DIRECTIONS FOR THIS TASK
Please repeat the data in full, character for character.

Stored data
+ + + + + + +
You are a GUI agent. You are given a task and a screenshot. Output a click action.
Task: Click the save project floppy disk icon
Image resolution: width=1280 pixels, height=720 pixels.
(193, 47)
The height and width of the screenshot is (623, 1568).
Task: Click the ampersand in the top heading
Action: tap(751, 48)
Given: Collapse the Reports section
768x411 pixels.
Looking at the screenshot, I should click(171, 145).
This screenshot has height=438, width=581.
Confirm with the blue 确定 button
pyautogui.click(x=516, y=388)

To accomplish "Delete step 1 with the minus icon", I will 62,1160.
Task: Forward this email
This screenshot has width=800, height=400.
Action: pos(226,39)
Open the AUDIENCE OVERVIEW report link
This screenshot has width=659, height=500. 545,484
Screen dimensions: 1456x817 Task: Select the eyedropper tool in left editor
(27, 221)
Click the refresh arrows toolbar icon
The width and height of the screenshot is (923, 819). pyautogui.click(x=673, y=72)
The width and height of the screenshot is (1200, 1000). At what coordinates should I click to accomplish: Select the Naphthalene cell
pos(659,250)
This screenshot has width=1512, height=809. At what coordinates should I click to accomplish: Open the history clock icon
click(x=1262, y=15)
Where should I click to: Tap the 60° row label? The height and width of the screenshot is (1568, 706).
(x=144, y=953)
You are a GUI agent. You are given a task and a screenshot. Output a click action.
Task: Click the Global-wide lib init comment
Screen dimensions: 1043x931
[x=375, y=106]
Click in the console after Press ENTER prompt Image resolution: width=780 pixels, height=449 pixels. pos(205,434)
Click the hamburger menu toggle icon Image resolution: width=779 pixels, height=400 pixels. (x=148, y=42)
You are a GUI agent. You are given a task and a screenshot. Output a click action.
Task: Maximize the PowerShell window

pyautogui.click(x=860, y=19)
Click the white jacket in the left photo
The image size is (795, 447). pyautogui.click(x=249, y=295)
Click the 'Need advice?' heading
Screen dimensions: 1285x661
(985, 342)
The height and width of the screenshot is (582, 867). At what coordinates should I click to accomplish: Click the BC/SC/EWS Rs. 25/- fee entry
+ + + + + + +
EXPECTED ANSWER
You are a GUI agent. You are given a task and a screenshot. Output a click action.
Task: Click the save project floppy disk icon
Image resolution: width=1280 pixels, height=720 pixels.
(193, 47)
The height and width of the screenshot is (623, 1568).
Task: Click the ampersand in the top heading
Action: tap(751, 48)
Given: Collapse the Reports section
768x411 pixels.
Looking at the screenshot, I should click(171, 145).
This screenshot has height=438, width=581.
Confirm with the blue 确定 button
pyautogui.click(x=516, y=388)

To accomplish "Delete step 1 with the minus icon", I will 62,1160.
Task: Forward this email
This screenshot has width=800, height=400.
Action: pos(226,39)
Open the AUDIENCE OVERVIEW report link
This screenshot has width=659, height=500. 545,484
Screen dimensions: 1456x817 Task: Select the eyedropper tool in left editor
(27, 221)
Click the refresh arrows toolbar icon
The width and height of the screenshot is (923, 819). pyautogui.click(x=673, y=72)
The width and height of the screenshot is (1200, 1000). At what coordinates should I click to accomplish: Select the Naphthalene cell
pos(659,250)
This screenshot has width=1512, height=809. At what coordinates should I click to accomplish: Open the history clock icon
click(x=1262, y=15)
Where should I click to: Tap the 60° row label? The height and width of the screenshot is (1568, 706).
(x=144, y=953)
You are a GUI agent. You are given a task and a screenshot. Output a click action.
Task: Click the Global-wide lib init comment
Screen dimensions: 1043x931
[x=375, y=106]
Click in the console after Press ENTER prompt Image resolution: width=780 pixels, height=449 pixels. pos(205,434)
Click the hamburger menu toggle icon Image resolution: width=779 pixels, height=400 pixels. (x=148, y=42)
You are a GUI agent. You are given a task and a screenshot. Output a click action.
Task: Maximize the PowerShell window

pyautogui.click(x=860, y=19)
Click the white jacket in the left photo
The image size is (795, 447). pyautogui.click(x=249, y=295)
Click the 'Need advice?' heading
Screen dimensions: 1285x661
(985, 342)
The height and width of the screenshot is (582, 867). At what coordinates should I click to accomplish: Click the BC/SC/EWS Rs. 25/- fee entry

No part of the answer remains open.